## [Required task]
Rewrite every item below, substituting "interface agent" for each occurrence of "GUI agent" and leaving everything else unchanged. Omit the pictures from your version.

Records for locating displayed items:
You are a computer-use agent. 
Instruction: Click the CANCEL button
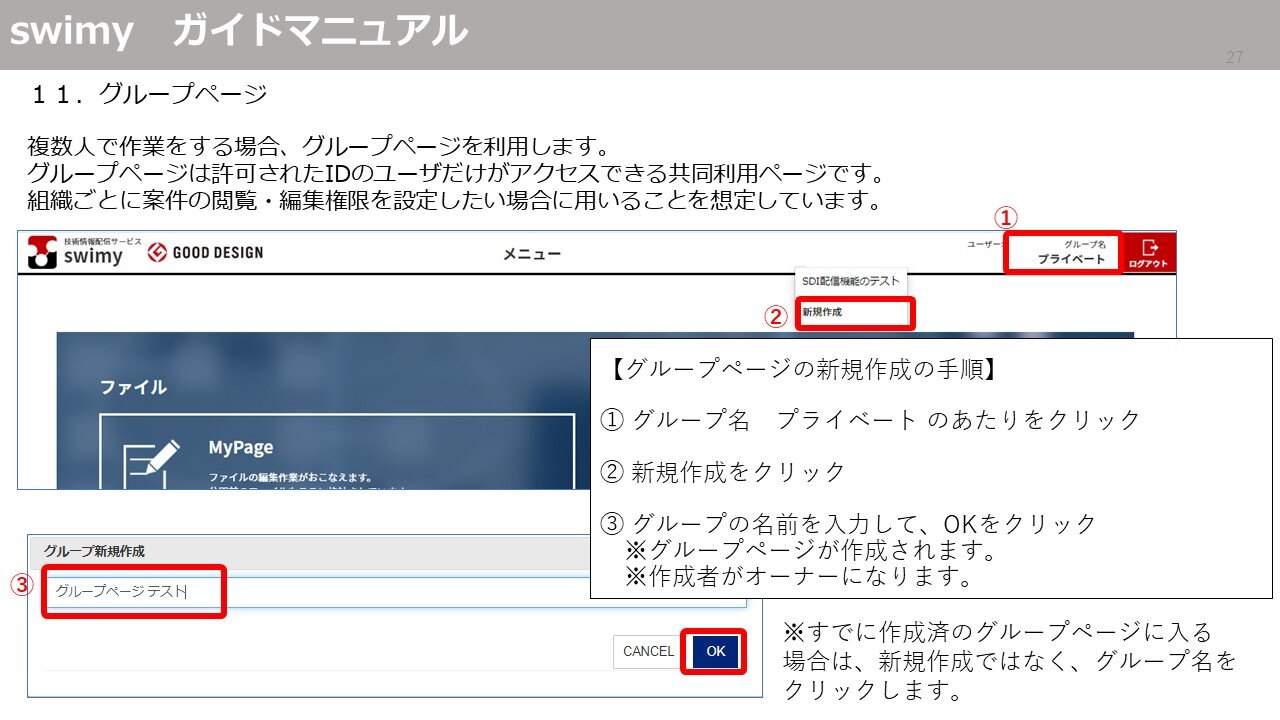(646, 651)
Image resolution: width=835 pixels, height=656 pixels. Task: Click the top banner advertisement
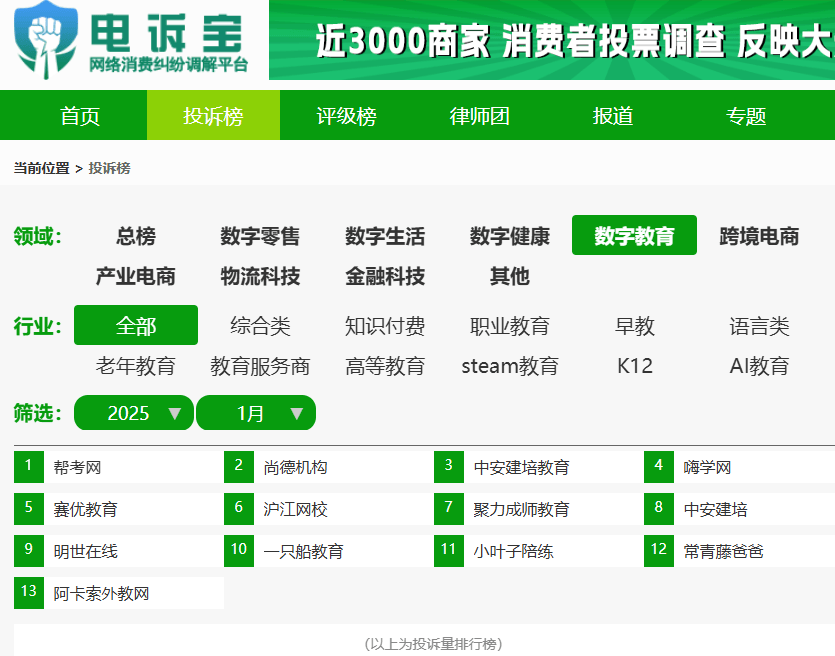click(552, 40)
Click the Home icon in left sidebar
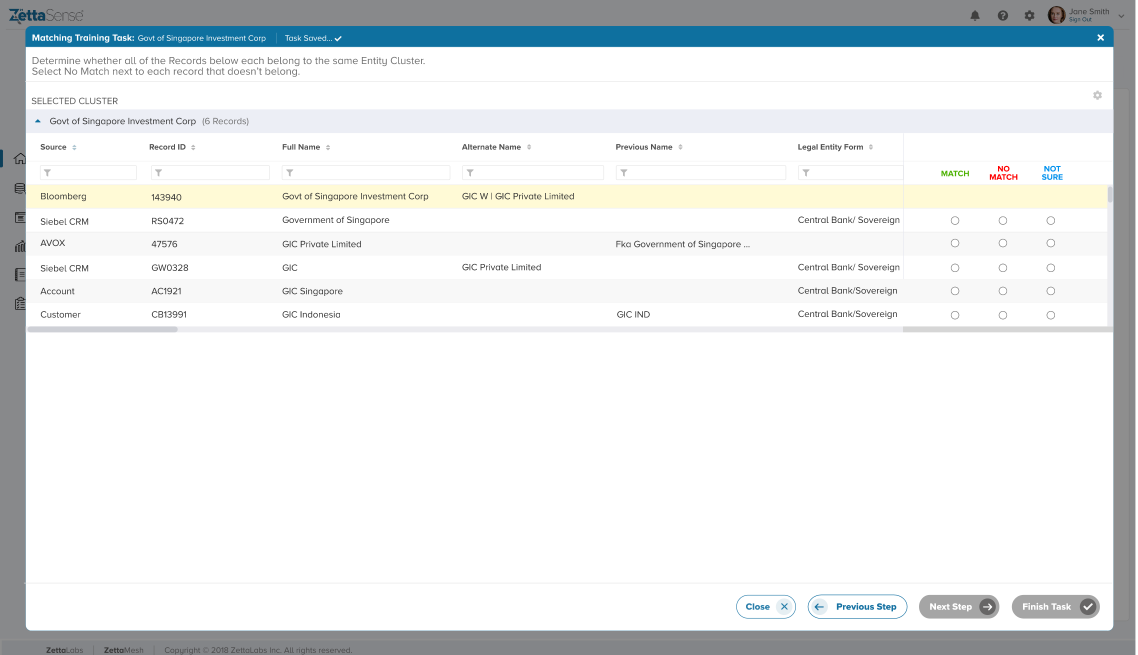This screenshot has height=655, width=1138. pyautogui.click(x=19, y=158)
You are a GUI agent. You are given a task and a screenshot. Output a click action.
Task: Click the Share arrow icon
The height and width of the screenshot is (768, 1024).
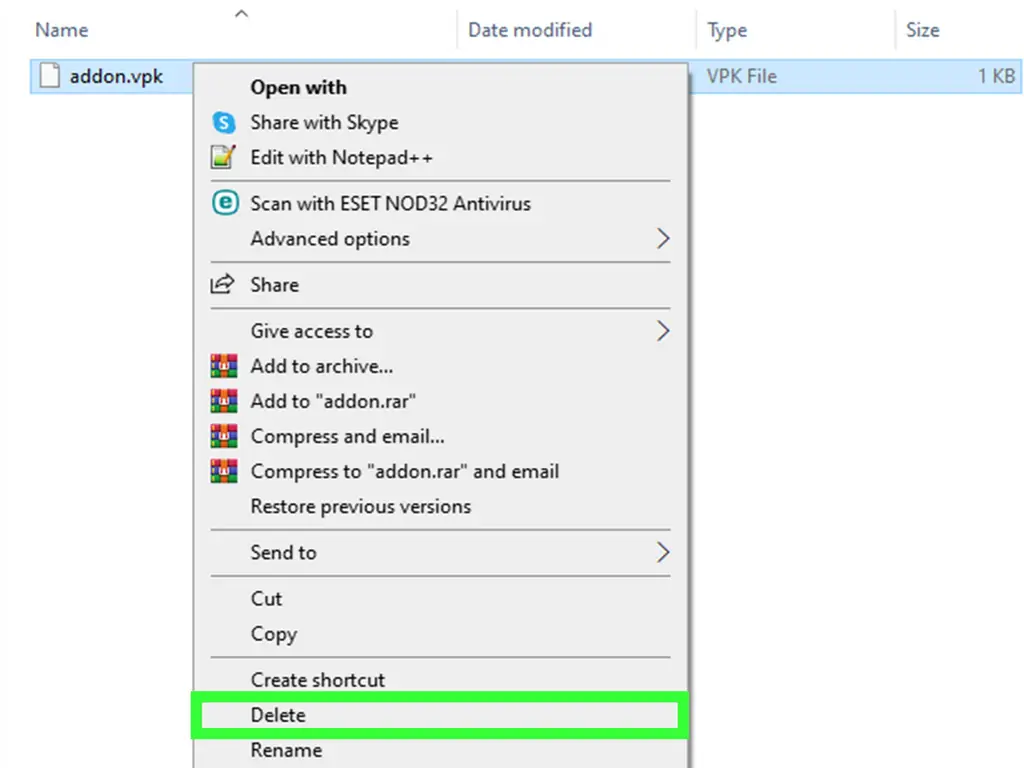click(222, 284)
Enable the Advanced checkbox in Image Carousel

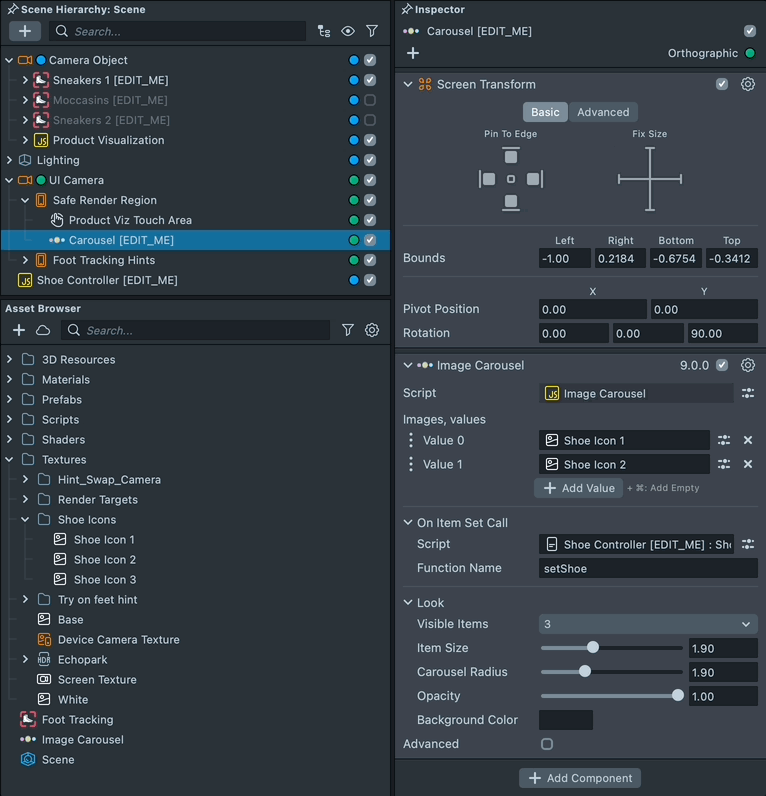click(x=547, y=744)
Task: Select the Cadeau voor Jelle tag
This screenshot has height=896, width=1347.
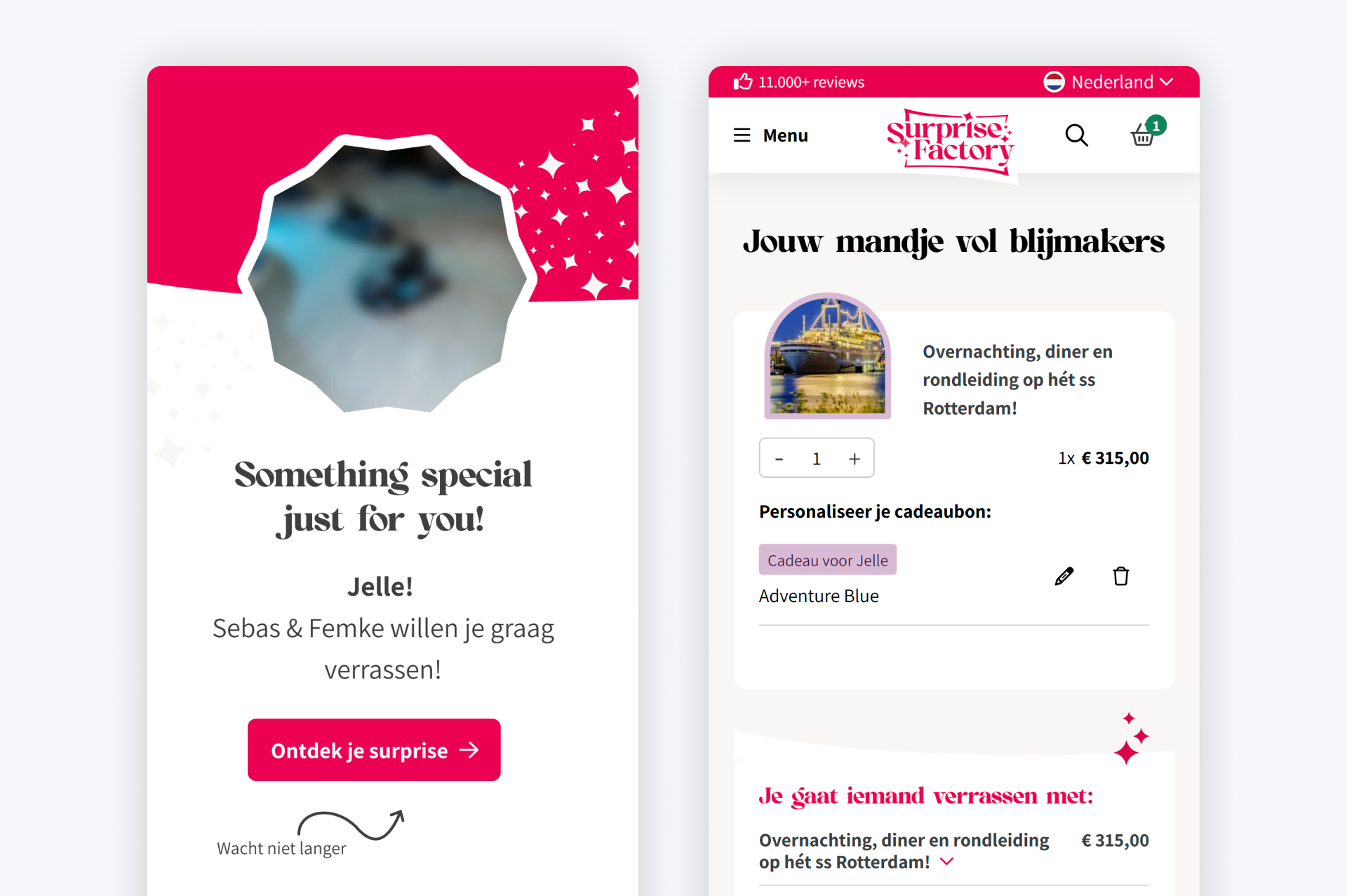Action: [828, 560]
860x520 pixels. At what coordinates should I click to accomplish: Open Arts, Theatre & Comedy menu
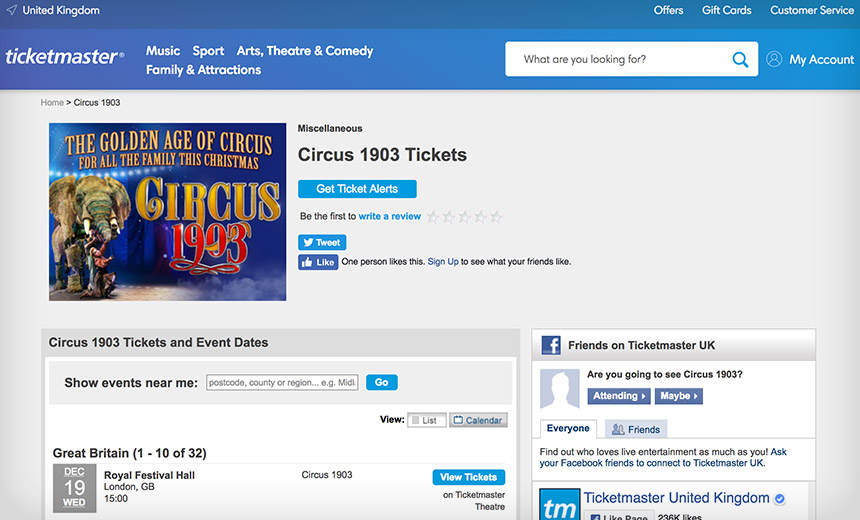pyautogui.click(x=304, y=51)
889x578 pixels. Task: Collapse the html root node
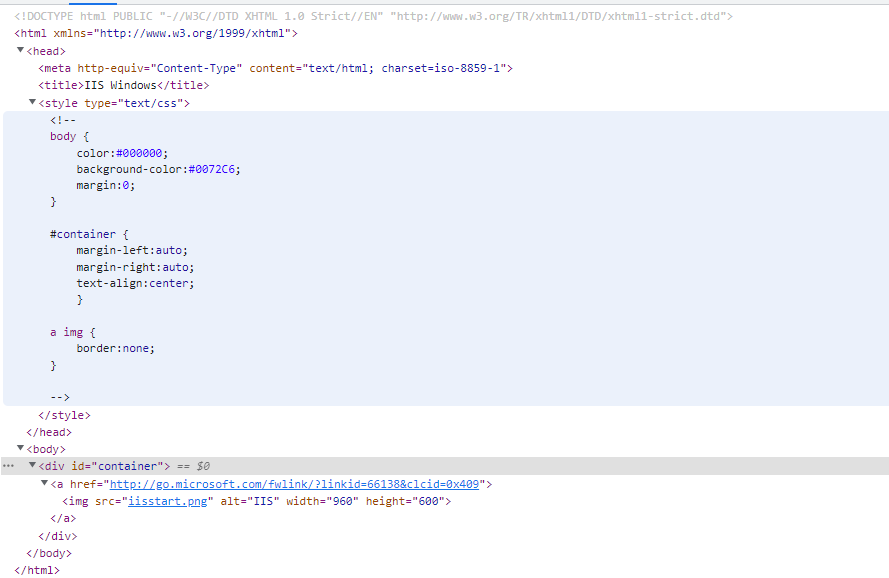click(8, 33)
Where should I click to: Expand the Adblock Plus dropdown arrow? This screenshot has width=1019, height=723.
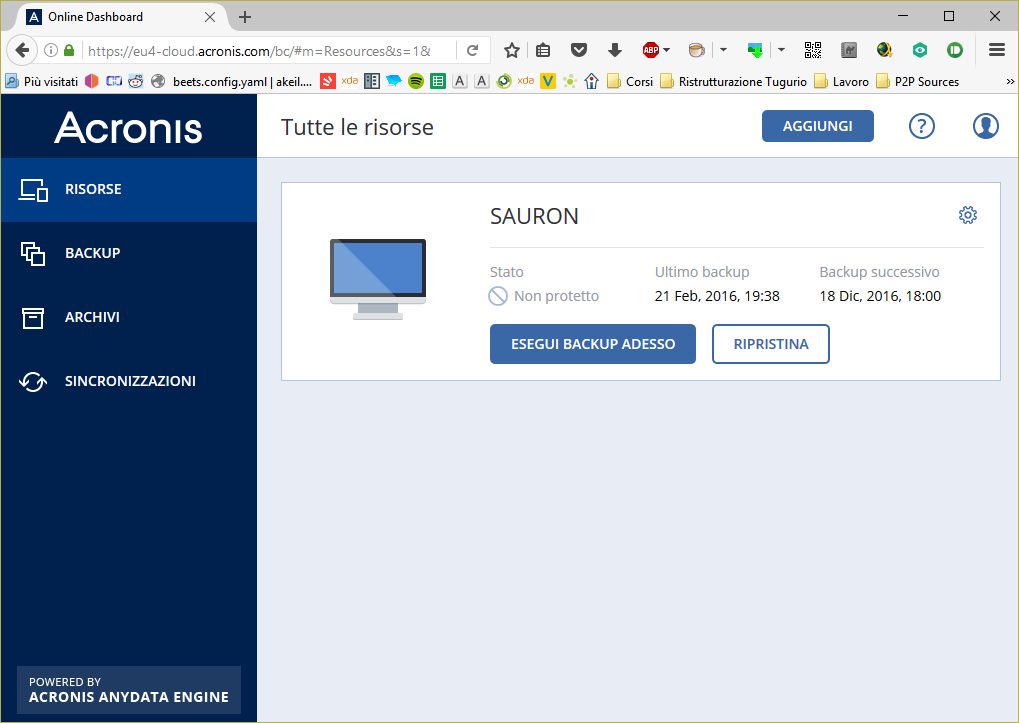click(x=667, y=50)
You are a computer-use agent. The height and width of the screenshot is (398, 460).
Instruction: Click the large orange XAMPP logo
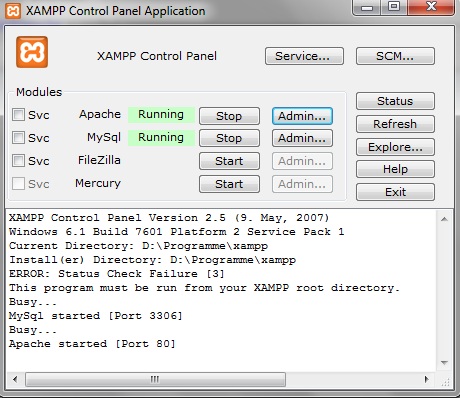32,52
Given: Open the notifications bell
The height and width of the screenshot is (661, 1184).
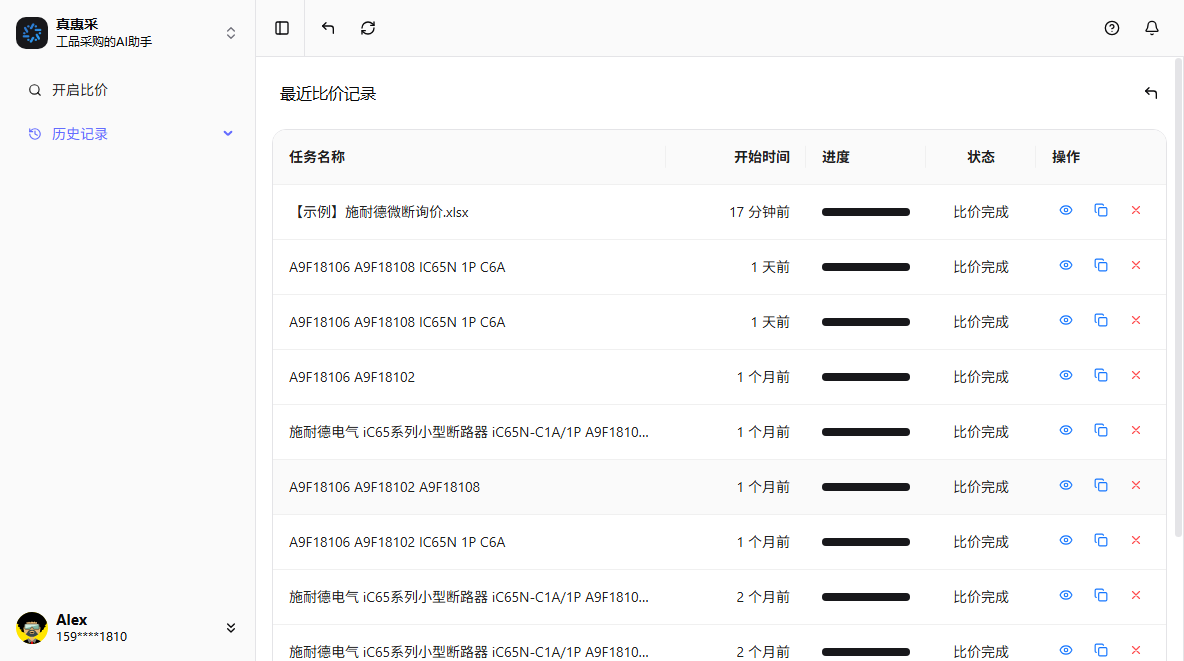Looking at the screenshot, I should tap(1152, 28).
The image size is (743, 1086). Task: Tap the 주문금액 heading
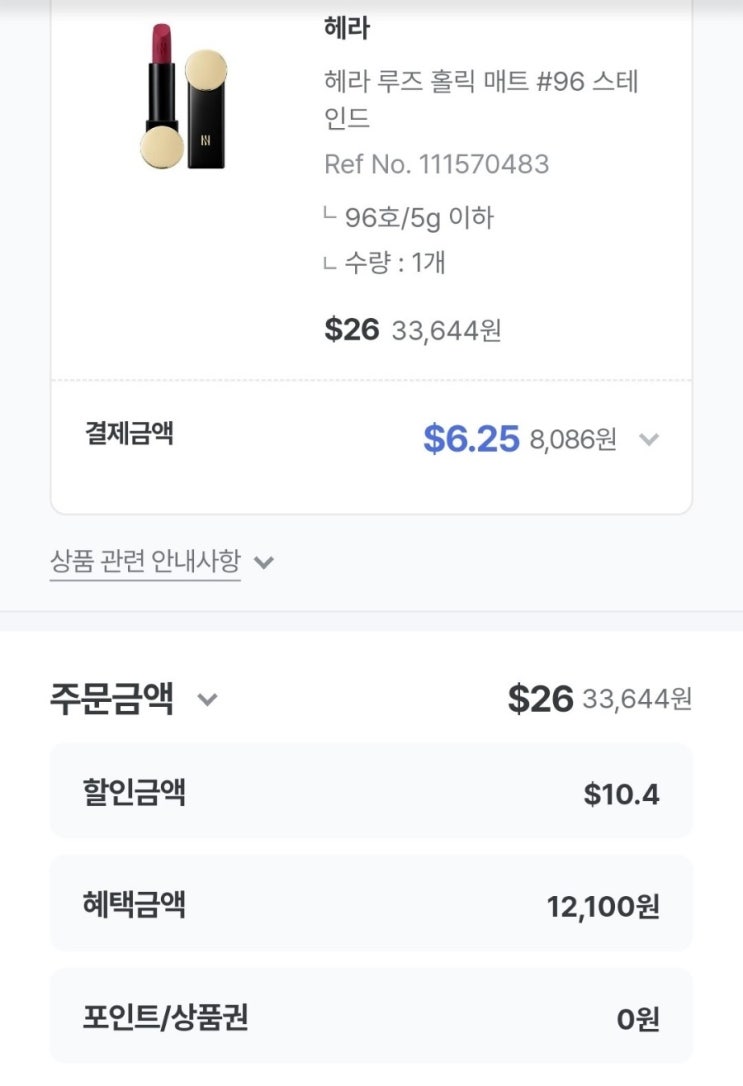[112, 698]
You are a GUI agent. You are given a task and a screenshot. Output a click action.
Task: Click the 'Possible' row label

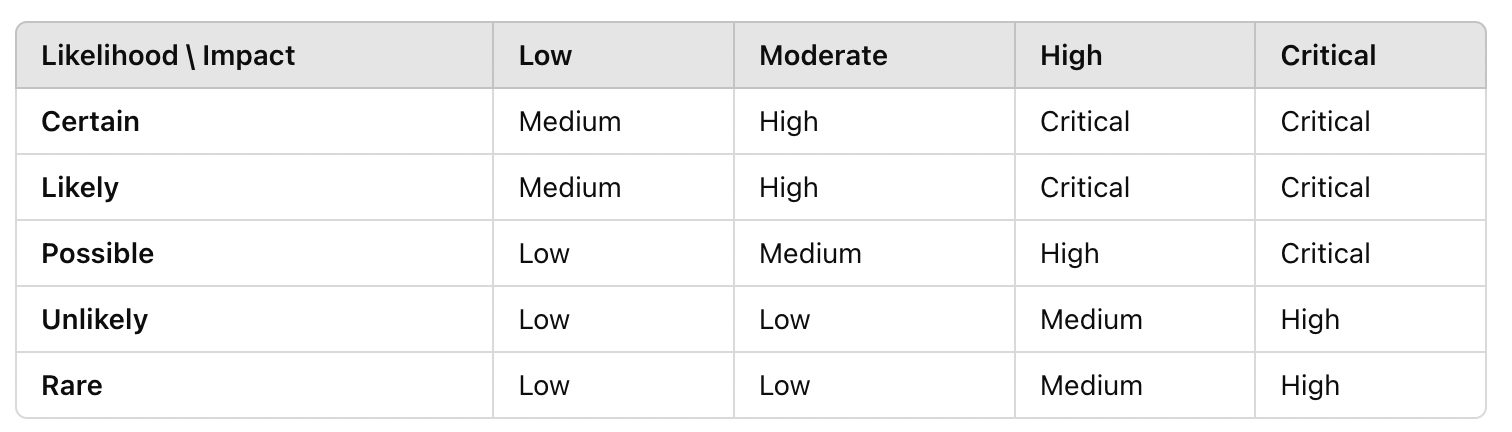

## [Output for this exercise]
You are a computer-use agent. 
Instruction: Click the CANCEL button
(646, 651)
Image resolution: width=835 pixels, height=656 pixels. Task: Click the top banner advertisement
click(552, 40)
Click the Home icon in left sidebar
This screenshot has height=655, width=1138. pyautogui.click(x=19, y=158)
You are a interface agent. You are given a task and a screenshot. Output a click action.
Task: Click the Share arrow icon
The height and width of the screenshot is (768, 1024).
click(222, 284)
Enable the Advanced checkbox in Image Carousel

click(x=547, y=744)
Task: Select the Cadeau voor Jelle tag
This screenshot has height=896, width=1347.
Action: [828, 560]
860x520 pixels. At what coordinates should I click to accomplish: Open Arts, Theatre & Comedy menu
pyautogui.click(x=304, y=51)
889x578 pixels. Task: Collapse the html root node
click(8, 33)
Where should I click to: Expand the Adblock Plus dropdown arrow? This screenshot has width=1019, height=723.
click(x=667, y=50)
You are a computer-use agent. The height and width of the screenshot is (398, 460).
Instruction: Click the large orange XAMPP logo
32,52
Given: Open the notifications bell
The height and width of the screenshot is (661, 1184).
Looking at the screenshot, I should tap(1152, 28).
The image size is (743, 1086). Task: Tap the 주문금액 heading
[112, 698]
You are a interface agent. You are given a task and a screenshot. Output a click action.
Task: Click the 'Possible' row label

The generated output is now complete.